WHAT THE TASK REQUIRES: Scan the records for the string "Click", then copy each line that has it.

INPUT DATA:
====================

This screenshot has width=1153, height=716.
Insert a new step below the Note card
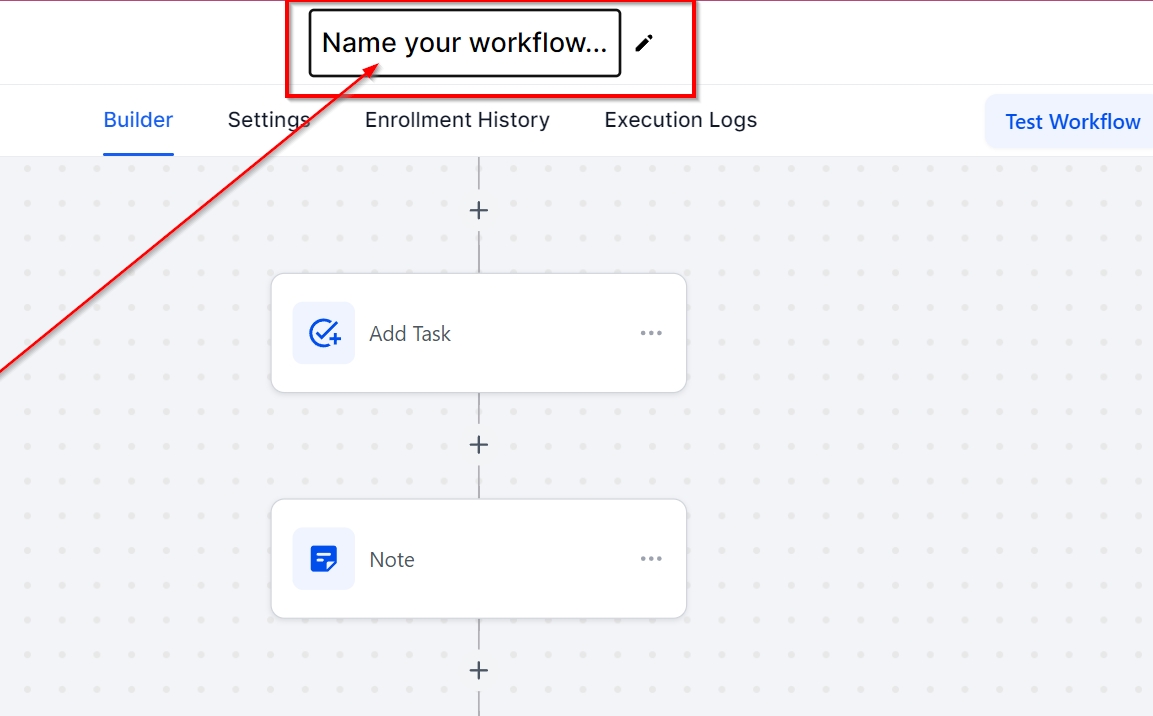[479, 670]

====================

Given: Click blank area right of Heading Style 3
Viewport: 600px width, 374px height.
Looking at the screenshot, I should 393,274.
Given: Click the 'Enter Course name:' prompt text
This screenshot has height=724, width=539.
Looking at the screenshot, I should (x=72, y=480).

====================

SOLUTION FOR THIS PROBLEM:
Given: Click blank area right of Heading Style 3
Given: Click the 'Enter Course name:' prompt text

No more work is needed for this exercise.